Are a lot more Americans smoking pot or are just a lot more now comfortable admitting they are?
The question in the title of this post is my reaction to this CNN report on new marijuana use research released yesterday. Here are the basics:
A heck of a lot more Americans were toking up in 2012-13 than 10 years before — and not for medical reasons, either — according to a new study. The percentage of American adults who had used marijuana within the last year was 9.5%, the study found. That compared to 4.1% in 2001-02.
The study — published this week in Jama Psychiatry, a monthly journal published by the American Medical Association — was sponsored by the National Institute on Alcohol Abuse and Alcoholism. It was based on in-person interviews with more than 36,000 Americans over the age of 18.
With the increase in use has come an increase in the total number of what the study called “marijuana use disorders.” But the authors of the study put that down to the increase in use: The percentage of pot smokers with such disorders actually dropped, with about one in three showing signs of dependence or abuse. As the authors of the study put it, “The prevalence of marijuana use disorder among marijuana users decreased significantly from 2001-2013,” from 35.6 percent of users to 30.6.

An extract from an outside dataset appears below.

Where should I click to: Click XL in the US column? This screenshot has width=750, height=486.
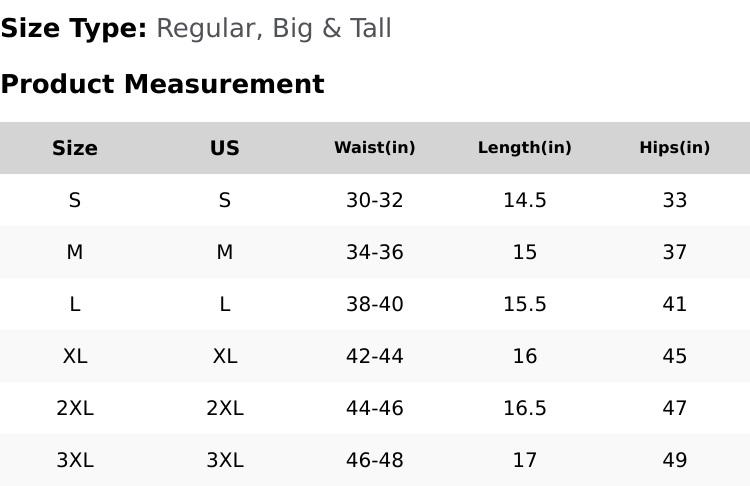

The attitudes toward the use of marijuana are shifting in the United States, as are the laws governing its use. Twenty-three states now allow the use of marijuana for medical reasons, the study notes, and four of those states also allow recreational use of the drug. “Given changing laws and attitudes toward marijuana, a balanced presentation of the likelihood of adverse consequences of marijuana use to policy makers, professionals and the public is needed,” the study said.
I have been struggling this morning to access the full study/article reference in this press report, but I continue to wonder how much identified changes in self-reported marijuana use in recent years reflects changes in self-reporting rates as much as changes in marijuana use rates. I hope this new study (and any other similar studies about changes in self-reported marijuana use over long periods of time) take this possibility into account.
I sense that all activities that carry some measure of social stigma (even legal activities like watching pornography or drinking heavily or gambling) are done (a lot?) more than most people will readily admit, and I think the tendency to under-report stigmatized behavior is especially true when an activity involves serious federal and state criminal activity in addition to being shunned by “respectable” people. Back in 2001-02, the negative stigma (and criminal concerns) surrounding marijuana use was, I think, quite high and claims about valid medical use of marijuana were rarely embraced (especially as compared social views by 2012-13). For that reason, I wonder if the number of self-reported marijuana users a decade ago was much lower than in more recent years for reasons that are not only about changing rates of actual marijuana use.